Konuşmak için , özelikle dinlemeyi bilmek gerekir. Sadece kendisini dinlemeyi bilen, sadece
kendi fikirlerine değer veren , kendi sesine daha çok kulak veren diğer
kişilerin varlığına önem vermeyen ve hatta onları kendi kelimelerini yansıtmak için birer araç olarak kullanan
kişi sağlam bir ilişki kuramaz. İnsanlar arasındaki iletişimi sağlıklı bir
şekilde kuvvetlendirmenin başlangıcıdır dinlemek. Gerçek anlamda dinleyen
kişi karşısındakini anlıyor.
Peki bu kadar basit olduğu halde birbirimizi neden dinlemiyoruz? Evde anne babadan , baba anneden, çocuk ikisinden şikayetçi. İşyerinde,
okulda; öğretmen, işveren-
öğrenciden,çalışandan,
öğrenci-çalışan;
öğretmenden,işvereninden şikayetçi. Bu örnekler daha da çoğaltılabilir
tabi.
Dinlemiyoruz.
Acelemiz mi var? Sabrımız mı yok?
Her şeyi en iyi biz mi biliyoruz? Belki
de dinliyoruz ama anlamıyoruz. Kendi duygu ve düşüncelerimizden o kadar çok
kopamıyoruz ki karşı tarafı dinleyemiyoruz.

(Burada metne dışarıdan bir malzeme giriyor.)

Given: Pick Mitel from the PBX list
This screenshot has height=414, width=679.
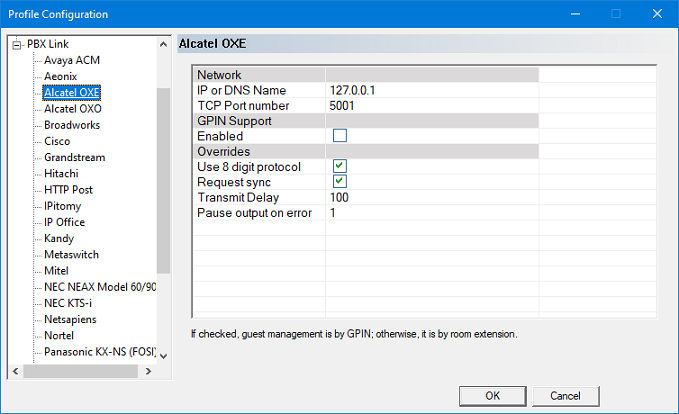Looking at the screenshot, I should tap(57, 271).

Karşımızdakiyle bir konu üzerine
konuşurken söyleyeceklerimiz bittikten sonra
kendimizin haklı olduğunu öne çıkarmak için içimizde kurgular kurup karşımızdakini dinlemeden bir sonraki hamleyi
planlıyoruz.
Dinlemeyi bilmiyoruz, insanları dinlemenin önemini anlamış
değiliz. Karşımızdakinin de demek istediğini bildiğimizi varsayıyoruz. Dinlerken söylediklerini kendi bildiklerimize benzetip kendi değer yargılarımıza göre
şekillendiriyoruz. Dinlemeyi öğrenmemiz
gerekiyor. Karşımızdakini dikkate aldığımızı göstermeyi sağlar bu. Birbirimizi dinlemez isek evlilikte, sevgide, aile, arkadaş
ilişkilerinde, okulda, iş yaşamında ilişkiler gelişme potansiyelini
kaybeder. İlişki gelişmeyince ilişki içindeki insanlarda
gelişmez. Unutmamamız gereken temel mesele ise şu ; bizden farklı düşünen birini dinlemek ve
anlamaya çalışmak onun söylediklerini kabul ediyor olduğumuz anlamına gelmez.